前章ではスピン方位を制御する制約付きDFT法を紹介しました。
制約付きDFT法を用いて磁性系の磁気異方性エネルギーの評価が可能です。
この場合、自己無撞着に計算された全エネルギーから磁気異方性エネルギーが計算されます。
ただし、その計算コストは大きく、また縮退する局在
軌道に対しては占有数空間における自由度のために
局所解に陥り、正しく計算できない可能性があります。
これらの問題を回避する手段の一つは第二変分法を用いることです。
この方法ではまず最初にコリニアDFT計算でSCF電子密度を計算します。この際にリスタートファイルが生成されます。
次にこのリスタートファイルを用いてノンコリニアDFT法の枠組みで一回だけの対角化を行います。

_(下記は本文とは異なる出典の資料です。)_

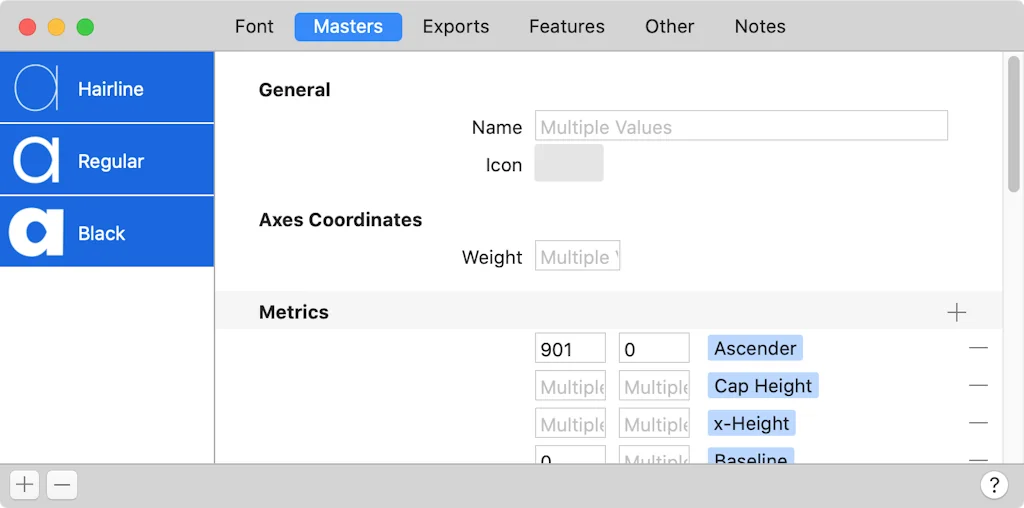Go to the Notes tab
This screenshot has height=508, width=1024.
760,27
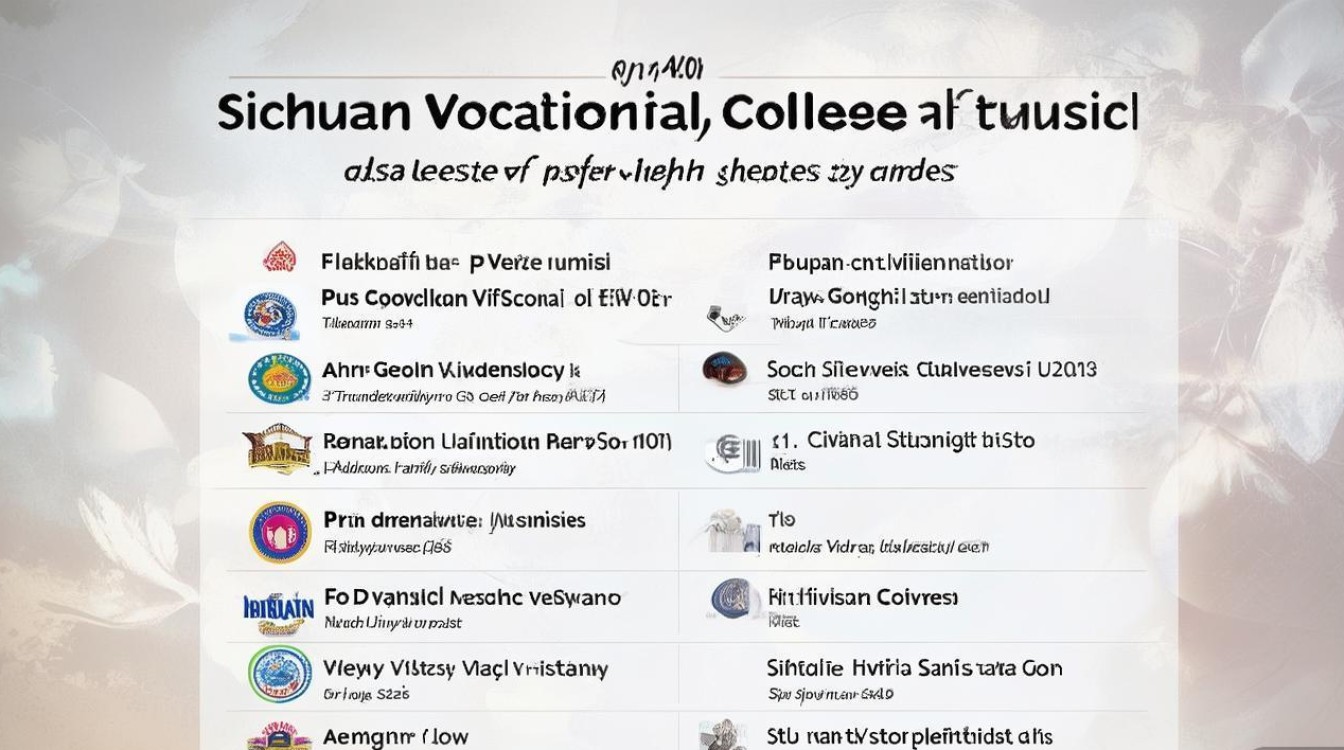Viewport: 1344px width, 750px height.
Task: Open the "Sihtalie Hvtria Sanistata Gon" entry
Action: pyautogui.click(x=914, y=668)
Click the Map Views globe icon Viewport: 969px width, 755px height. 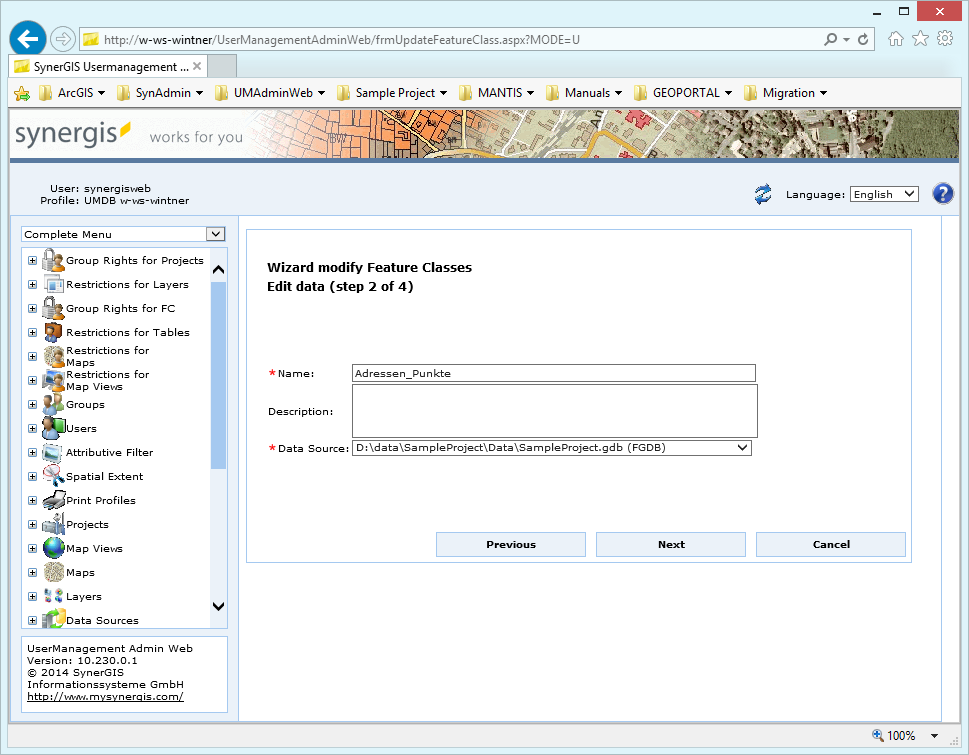[52, 548]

その際にスピン軌道相互作用(SOI)を考慮し、対角化を実行します。
この計算手法は第二変分法と呼ばれています。
第二変分法はHarris汎関数[14]に基づくため、
スピン回転とスピン軌道相互作用による摂動の効果はバンドエネルギーのみに生じます。
全エネルギーはバンドエネルギーと二重計算項の和で記述することが可能ですが、
Harris汎関数を用いれば一回だけの対角化により、入力電子密度とSCF電子密度の差の二次のオーダーの誤差で
全エネルギーが評価できます。その際に二重計算項は入力電子密度のみから計算されるため、
スピン回転とスピン軌道相互作用による摂動エネルギーはバンドエネルギーのみに含まれることになります。
従ってエネルギーの比較を行う際にはバンドエネルギーのみに着目するべきです。
Harris汎関数における二重計算項はスピン回転角に依存しません。OpenMXの出力では変化するように見えますが、
これは各エネルギー項が入力電子ではなく出力電子によって計算されるためです(出力に惑わされないよう注意して下さい)。
第二変分法を用いて、最初にコリニアDFT法で強磁性状態を計算し、SCF電子密度の結果を得ます。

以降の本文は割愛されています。